Proust has a lot to answer for.
Not least when it comes to madeleines. He singlehandedly elevated them to the status of 'mysterious French delicacy', giving them a rarefied air of complexity and intricacy, surely beyond the skill of the home baker. In fact, they are the work of mere moments and can be knocked out by the dozen with minimal effort.
And I should know.
A few years ago, teaching cookery classes at Taste of London, I made 621 madeleines in a weekend. In a tent. With an audience. Of mostly drunk people. And each class was only 30 minutes long. Which just goes to show how simple and quick madeleines are to make.
Encouraging elderflowers
The elder bush in the ditch that abuts our garden wall began as a little whip a few years. I noticed it amongst the weeds as I was strimming the ditch (which, apparently, it is our responsibility to maintain even though it’s not our land and even though its unimpeded flow after heavy rains helps prevent the entire village from flooding – welcome to rural parish life). And all I have done since is avoid strimming it. The rest, nature has taken care of and, within 3-4 years it has grown to around 10 foot high and is, every May and June, dripping in flowers.

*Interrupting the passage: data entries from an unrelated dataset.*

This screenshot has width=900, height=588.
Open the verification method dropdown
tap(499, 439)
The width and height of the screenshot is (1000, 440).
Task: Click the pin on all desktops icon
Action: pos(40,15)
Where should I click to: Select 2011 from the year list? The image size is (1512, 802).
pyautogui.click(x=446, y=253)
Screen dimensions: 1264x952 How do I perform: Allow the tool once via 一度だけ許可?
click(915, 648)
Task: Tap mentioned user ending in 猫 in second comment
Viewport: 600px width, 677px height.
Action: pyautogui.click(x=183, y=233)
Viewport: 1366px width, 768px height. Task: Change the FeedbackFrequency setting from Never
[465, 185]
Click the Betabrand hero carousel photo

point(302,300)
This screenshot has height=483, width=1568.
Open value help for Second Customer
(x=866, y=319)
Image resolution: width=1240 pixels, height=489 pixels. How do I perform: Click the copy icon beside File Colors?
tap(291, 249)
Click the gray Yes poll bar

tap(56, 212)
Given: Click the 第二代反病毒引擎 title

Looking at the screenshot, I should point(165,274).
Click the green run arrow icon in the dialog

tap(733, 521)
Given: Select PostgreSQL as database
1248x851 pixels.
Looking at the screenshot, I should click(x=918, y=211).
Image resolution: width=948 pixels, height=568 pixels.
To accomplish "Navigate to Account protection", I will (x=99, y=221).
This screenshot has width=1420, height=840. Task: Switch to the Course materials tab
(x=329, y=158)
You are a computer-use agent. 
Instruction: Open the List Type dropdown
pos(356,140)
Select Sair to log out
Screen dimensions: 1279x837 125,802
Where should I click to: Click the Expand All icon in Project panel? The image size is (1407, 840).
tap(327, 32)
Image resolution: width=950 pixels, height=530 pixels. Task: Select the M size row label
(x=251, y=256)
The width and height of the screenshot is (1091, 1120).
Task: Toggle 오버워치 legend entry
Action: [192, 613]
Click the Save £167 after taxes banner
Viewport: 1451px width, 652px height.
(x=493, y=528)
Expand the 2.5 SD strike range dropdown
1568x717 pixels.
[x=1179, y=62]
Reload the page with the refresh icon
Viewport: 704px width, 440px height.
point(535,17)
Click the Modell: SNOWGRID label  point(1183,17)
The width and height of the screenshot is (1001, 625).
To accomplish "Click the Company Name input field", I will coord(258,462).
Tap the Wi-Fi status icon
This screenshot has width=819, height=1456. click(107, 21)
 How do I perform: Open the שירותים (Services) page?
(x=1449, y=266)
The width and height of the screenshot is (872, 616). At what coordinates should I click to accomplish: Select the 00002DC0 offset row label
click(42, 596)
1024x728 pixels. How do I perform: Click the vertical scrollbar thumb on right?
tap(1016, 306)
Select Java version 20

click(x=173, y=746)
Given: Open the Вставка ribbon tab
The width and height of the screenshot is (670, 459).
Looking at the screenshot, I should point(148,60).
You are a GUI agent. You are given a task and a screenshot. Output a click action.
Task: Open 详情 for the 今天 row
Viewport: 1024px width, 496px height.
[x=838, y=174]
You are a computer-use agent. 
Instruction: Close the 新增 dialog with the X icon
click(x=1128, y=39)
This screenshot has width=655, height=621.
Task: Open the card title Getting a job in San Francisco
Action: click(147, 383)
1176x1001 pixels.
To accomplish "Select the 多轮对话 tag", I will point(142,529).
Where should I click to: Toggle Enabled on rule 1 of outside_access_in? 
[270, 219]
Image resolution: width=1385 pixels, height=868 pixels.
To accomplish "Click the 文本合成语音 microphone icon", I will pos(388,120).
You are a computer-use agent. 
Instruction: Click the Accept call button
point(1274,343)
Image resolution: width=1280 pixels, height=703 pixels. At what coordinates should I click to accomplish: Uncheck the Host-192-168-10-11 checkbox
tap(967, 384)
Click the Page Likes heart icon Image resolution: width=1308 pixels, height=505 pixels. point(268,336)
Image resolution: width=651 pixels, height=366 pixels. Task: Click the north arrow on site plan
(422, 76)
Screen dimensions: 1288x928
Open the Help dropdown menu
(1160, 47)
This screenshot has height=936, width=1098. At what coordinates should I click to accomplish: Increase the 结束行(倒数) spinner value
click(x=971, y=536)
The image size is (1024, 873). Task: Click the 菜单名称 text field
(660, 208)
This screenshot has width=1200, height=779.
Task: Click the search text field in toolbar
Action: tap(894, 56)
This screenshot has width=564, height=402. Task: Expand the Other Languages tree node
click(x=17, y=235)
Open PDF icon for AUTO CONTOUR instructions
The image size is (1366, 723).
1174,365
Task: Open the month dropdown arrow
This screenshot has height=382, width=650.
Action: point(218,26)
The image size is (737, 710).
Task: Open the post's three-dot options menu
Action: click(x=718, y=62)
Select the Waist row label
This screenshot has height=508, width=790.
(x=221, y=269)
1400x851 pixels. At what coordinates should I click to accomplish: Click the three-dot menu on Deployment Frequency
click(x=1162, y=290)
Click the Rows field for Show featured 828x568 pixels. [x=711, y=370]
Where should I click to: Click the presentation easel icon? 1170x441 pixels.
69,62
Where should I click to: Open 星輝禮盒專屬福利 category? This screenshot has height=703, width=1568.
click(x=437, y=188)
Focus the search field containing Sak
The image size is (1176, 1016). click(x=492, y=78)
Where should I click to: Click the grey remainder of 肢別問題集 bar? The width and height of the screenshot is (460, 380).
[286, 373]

(A girly elderflower moment captured by for our Simple Things series - find it in the current May edition.)
I get a bit girly about elderflower (see above)
Picked and boiled with sugar every year to make elderflower cordial, I feel like I’m winning at rural life. The fact that it gets haphazardly decanted into only semi-sterilised vessels that may include anything from old Nutella jars to screwtop wine bottles, dims none of the halcyon sheen for me.
The ditch elder is not quite ready to pick yet. But I still have one last random bottle of cordial leftover in the back of the cupboard under the stairs to make these madeleines with, in anticipation of the harvest to come.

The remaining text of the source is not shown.